Die EU-Kommission durchleuchtet den harten Kurs der italienischen Regierung gegen einwandernde Roma. Es soll geprüft werden, ob Berlusconis Ausländerpolitik mit dem EU-Recht vereinbar ist. Italien will künftig eine Kartei mit Fingerabdrücken von Roma in Notsiedlungen anlegen.


Brüssel - Die EU-Kommission prüft strikte Maßnahmen der italienischen Regierung gegen die Einwanderung von Roma aus Rumänien auf deren Vereinbarkeit mit dem EU-Recht. Dies teilte der für innere Sicherheit zuständige EU-Kommissar Jacques Barrot am Freitagabend in Brüssel mit. Außerdem habe die Regierung von Ministerpräsident Silvio Berlusconi die EU-Kommission auch gebeten, das sogenannte Sicherheitspaket auf Vereinbarkeit mit den Grundsätzen der EU zu prüfen. Beide Prüfungen sollten so rasch wie möglich erfolgen, versprach Barrot.
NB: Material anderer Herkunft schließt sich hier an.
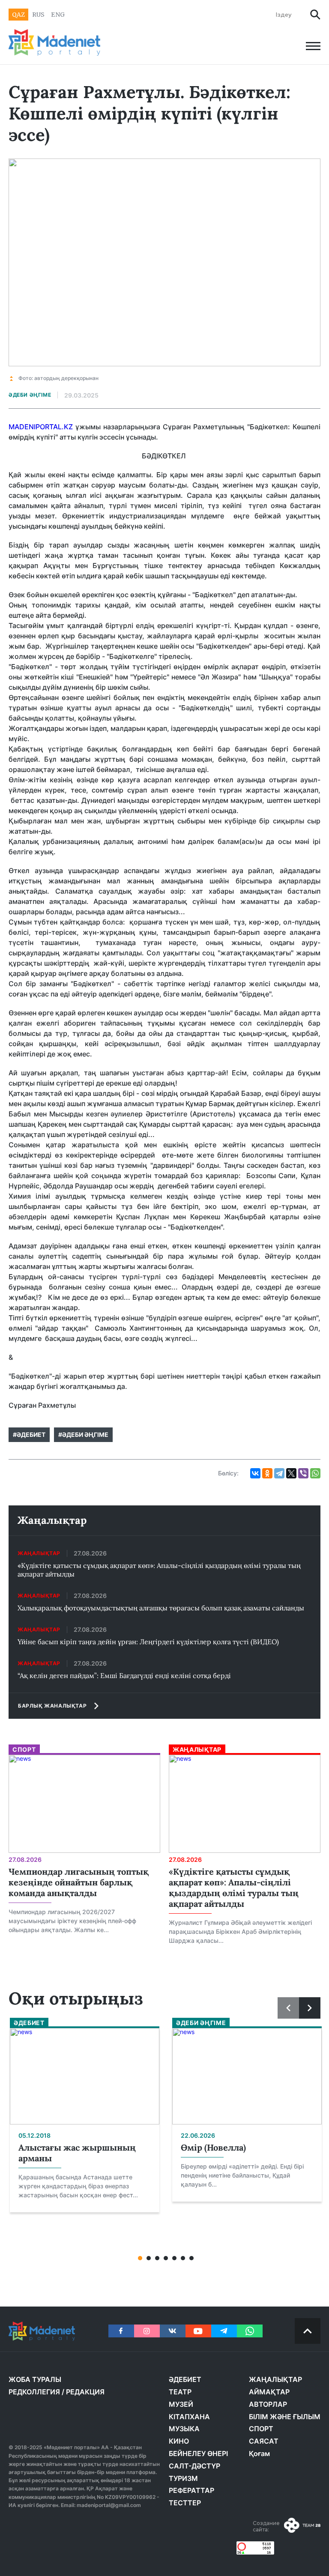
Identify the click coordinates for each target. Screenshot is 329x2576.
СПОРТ (261, 2428)
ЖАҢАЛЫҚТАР (275, 2379)
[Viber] (303, 1473)
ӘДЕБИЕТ (185, 2379)
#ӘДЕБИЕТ (29, 1434)
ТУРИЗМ (183, 2478)
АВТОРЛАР (268, 2404)
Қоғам (259, 2453)
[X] (291, 1473)
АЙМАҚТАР (269, 2392)
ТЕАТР (180, 2392)
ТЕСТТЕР (185, 2502)
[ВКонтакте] (255, 1473)
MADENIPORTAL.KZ (41, 426)
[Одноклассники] (267, 1473)
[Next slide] (309, 2008)
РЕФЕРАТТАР (191, 2490)
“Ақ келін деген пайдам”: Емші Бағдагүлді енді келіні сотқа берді (124, 1675)
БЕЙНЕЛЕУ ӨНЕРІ (198, 2453)
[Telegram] (279, 1473)
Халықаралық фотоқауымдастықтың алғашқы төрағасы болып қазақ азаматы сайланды (161, 1608)
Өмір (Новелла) (213, 2147)
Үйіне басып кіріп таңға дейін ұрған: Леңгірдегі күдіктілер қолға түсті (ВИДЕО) (148, 1641)
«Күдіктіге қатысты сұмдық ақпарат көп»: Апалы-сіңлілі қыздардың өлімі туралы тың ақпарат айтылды (159, 1569)
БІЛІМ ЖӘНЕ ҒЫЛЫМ (284, 2416)
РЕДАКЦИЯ (85, 2392)
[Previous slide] (288, 2008)
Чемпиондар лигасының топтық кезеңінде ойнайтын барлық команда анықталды (79, 1882)
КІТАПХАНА (189, 2416)
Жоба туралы (35, 2379)
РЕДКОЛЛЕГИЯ (34, 2392)
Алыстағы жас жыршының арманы (77, 2152)
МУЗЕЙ (181, 2404)
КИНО (179, 2441)
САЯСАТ (263, 2441)
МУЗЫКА (184, 2428)
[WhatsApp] (315, 1473)
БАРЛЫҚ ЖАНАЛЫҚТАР (52, 1705)
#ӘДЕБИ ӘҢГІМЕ (83, 1434)
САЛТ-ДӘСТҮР (194, 2466)
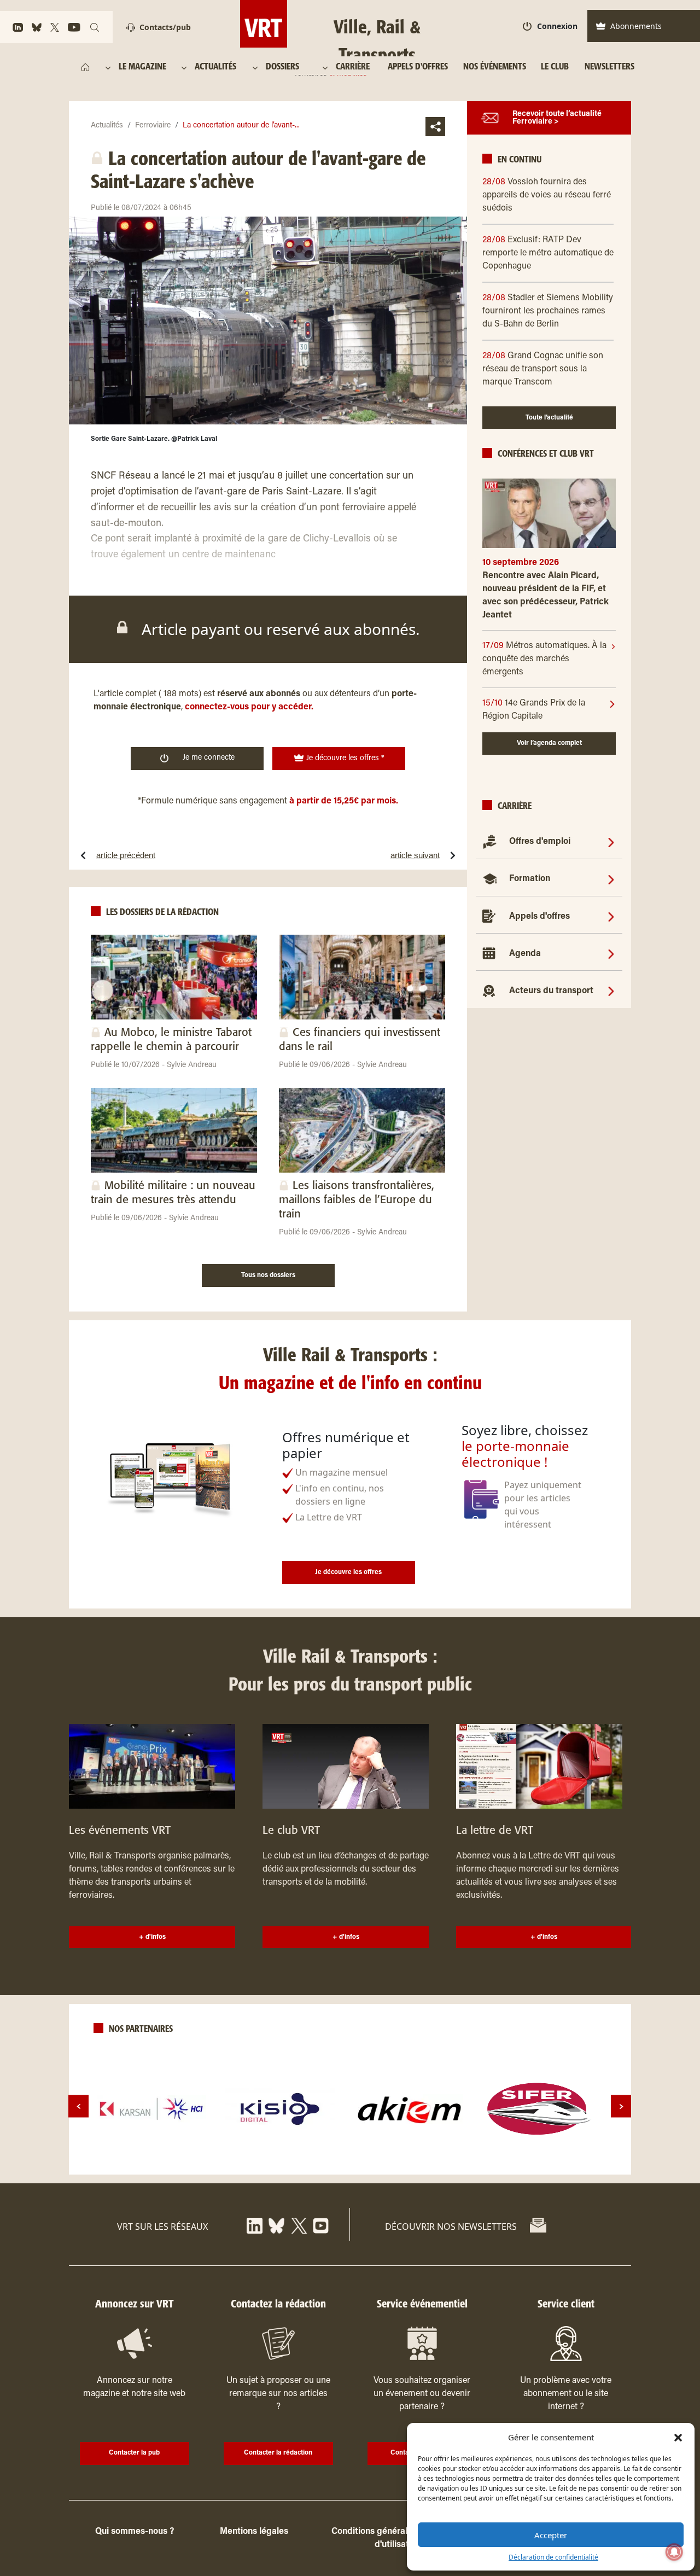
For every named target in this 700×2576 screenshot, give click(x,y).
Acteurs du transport (551, 991)
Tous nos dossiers (268, 1275)
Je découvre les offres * (344, 758)
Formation (529, 879)
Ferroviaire (153, 126)
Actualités (107, 126)
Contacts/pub (165, 27)
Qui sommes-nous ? (134, 2531)
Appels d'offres (539, 916)
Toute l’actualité (549, 418)
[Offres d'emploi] (611, 841)
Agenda (525, 953)
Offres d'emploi (539, 841)
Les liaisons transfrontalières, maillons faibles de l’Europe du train (356, 1200)
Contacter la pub (134, 2453)
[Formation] (611, 878)
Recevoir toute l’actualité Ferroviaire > (557, 118)
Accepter (550, 2535)
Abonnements (636, 26)
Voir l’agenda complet (549, 743)
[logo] (151, 2109)
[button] (678, 2437)
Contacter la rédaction (278, 2453)
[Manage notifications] (674, 2552)
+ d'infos (152, 1937)
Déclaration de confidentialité (553, 2557)
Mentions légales (254, 2531)
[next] (621, 2106)
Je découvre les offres (348, 1572)
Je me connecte (209, 758)
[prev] (78, 2106)
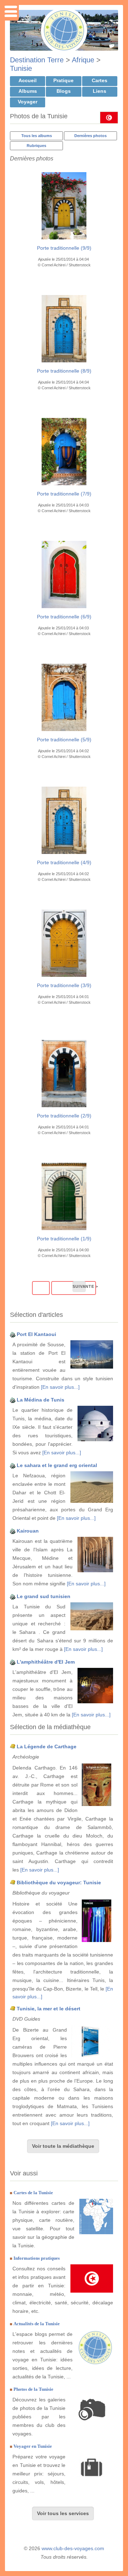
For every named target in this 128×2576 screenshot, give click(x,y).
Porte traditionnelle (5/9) (64, 739)
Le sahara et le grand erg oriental (57, 1465)
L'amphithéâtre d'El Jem (46, 1662)
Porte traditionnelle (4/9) (64, 862)
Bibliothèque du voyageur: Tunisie (59, 1882)
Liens (99, 91)
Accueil (27, 80)
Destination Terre (37, 60)
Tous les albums (36, 136)
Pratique (63, 80)
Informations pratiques (37, 2258)
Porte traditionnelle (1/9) (64, 1238)
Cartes (99, 80)
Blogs (64, 91)
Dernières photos (90, 136)
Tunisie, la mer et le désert (48, 2008)
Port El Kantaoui (36, 1334)
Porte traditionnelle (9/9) (64, 248)
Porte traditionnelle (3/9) (64, 985)
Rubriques (36, 145)
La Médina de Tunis (40, 1400)
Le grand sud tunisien (43, 1596)
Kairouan (28, 1531)
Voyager (27, 101)
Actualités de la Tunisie (37, 2323)
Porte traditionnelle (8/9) (64, 371)
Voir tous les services (63, 2513)
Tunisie (21, 68)
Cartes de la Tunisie (33, 2192)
Italien hatte vor kurzem angekündigt, eine Kartei mit Fingerabdrücken von in Italien in Lagern lebenden jungen Sinti und Roma anzulegen. Als Staatsbürger Rumäniens genießen sie wie alle anderen EU-Bürger grundsätzlich das Recht auf Freizügigkeit. Das Sicherheitspaket sieht unter anderem vor, dass illegale Einreisen nach Italien zukünftig mit einer Gefängnisstrafe geahndet werden können. Ausländer, die einer Straftat überführt werden, sollen leichter abgeschoben werden können.